With kind regards Andy
On Thu, 2005-06-16 at 12:50 +0200, Jeremiah Foster wrote:
Hello,
I am including an email from the Fedora users mailing list regarding licensing issues with the GPL. I felt the original poster would get more help here than from the other list where the danger of innaccurate information is somewhat higher.
The usual disclaimers apply - IANAL, seek proper legal advise etc. The following is my interpretation of the GNU GPL and LGPL as applied to proprietary software.
I am asking this list for advise since I don't know where to get help on this issue. I tried mailing the Free Software Foundation but they haven't answered my mail.
So I am making a product, that was originally meant to be distributed as GPL. Now the buyer asks me to release it under a comercial license.
What would be helpful at this point would be a description of why the buyer wants a proprietary licence rather than using the GPL. What discussion has there been so far?
Here's the catch: One module of the product uses LGPL'ed code, and the icons used in the product are GPL as well. Would it be possible for me to make a comercial license that says: License for 'module X', and 'icons': GPL License for the total product: not free. Does anyone has experience with this or know where to turn to for these kind of questions?
Code which is under the LGPL may be linked together with proprietary code. Code (and data, such as icons) which is under the GPL and subsequently distributed may not. See the respective licences for the specific details, but provided you meet the criteria set out under the LGPL module licence (providing object code so that the user may relink using later versions of the module - you don't specify the language(s) you're using, incidentally - it's easier to accomplish this with certain languages than others). Regarding the icons, my opinion is that you cannot use these unless you can get them under a different licence. However, the opinion that actually matters in this case is the opinion of the author of the icons. Have you contacted the author? It's the intent of the author that actually matters at the end of the day - if you can get it in writing that they're happy for you to use the icons in your proprietary application then it'd be difficult for them to sue you later.
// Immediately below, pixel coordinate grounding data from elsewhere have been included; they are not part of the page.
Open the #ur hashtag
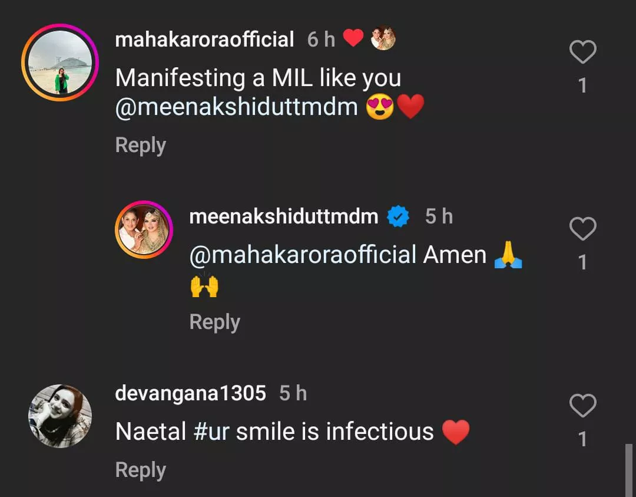 point(211,432)
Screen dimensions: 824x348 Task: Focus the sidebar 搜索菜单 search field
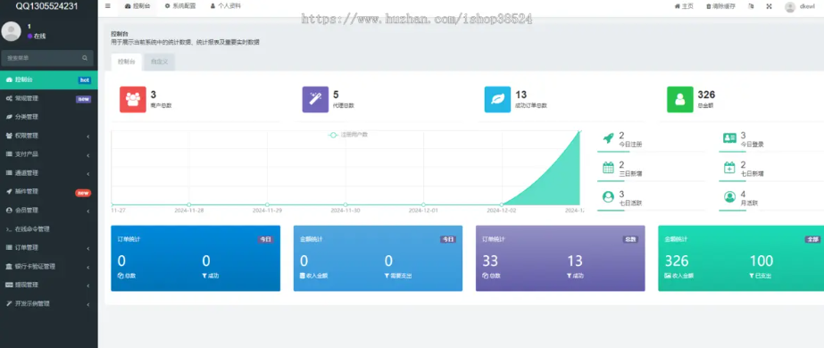click(47, 58)
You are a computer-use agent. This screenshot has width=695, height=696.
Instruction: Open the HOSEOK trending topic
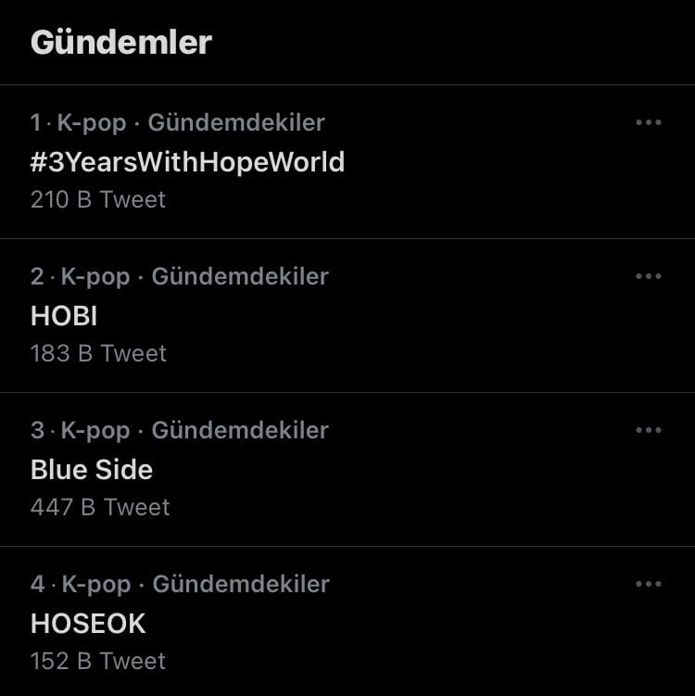(x=88, y=624)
However, I'd still be interested to know why, if the software was originally intended to be available under the GPL why your buyer has changed their mind (and what can be done to sway them back again). There are a few different tacks you could take to try and persuade them, but if you can give some more background information I/we might be able to help some more.
Cheers,
Gareth
On 16-Jun-2005, Jeremiah Foster wrote:
I am asking this list for advise since I don't know where to get help on this issue. I tried mailing the Free Software Foundation but they haven't answered my mail.
Which address did you send it to? Perhaps a more appropriate one can be suggested.
So I am making a product, that was originally meant to be distributed as GPL. Now the buyer asks me to release it under a comercial license.
What does this mean? The GPL is a commercial license; a huge amount of software licensed under the GPL is sold for profit all year round.
What is it that your customer has now asked for, and what is different to the previous situation? Do they understand that the GPL is a commercial license?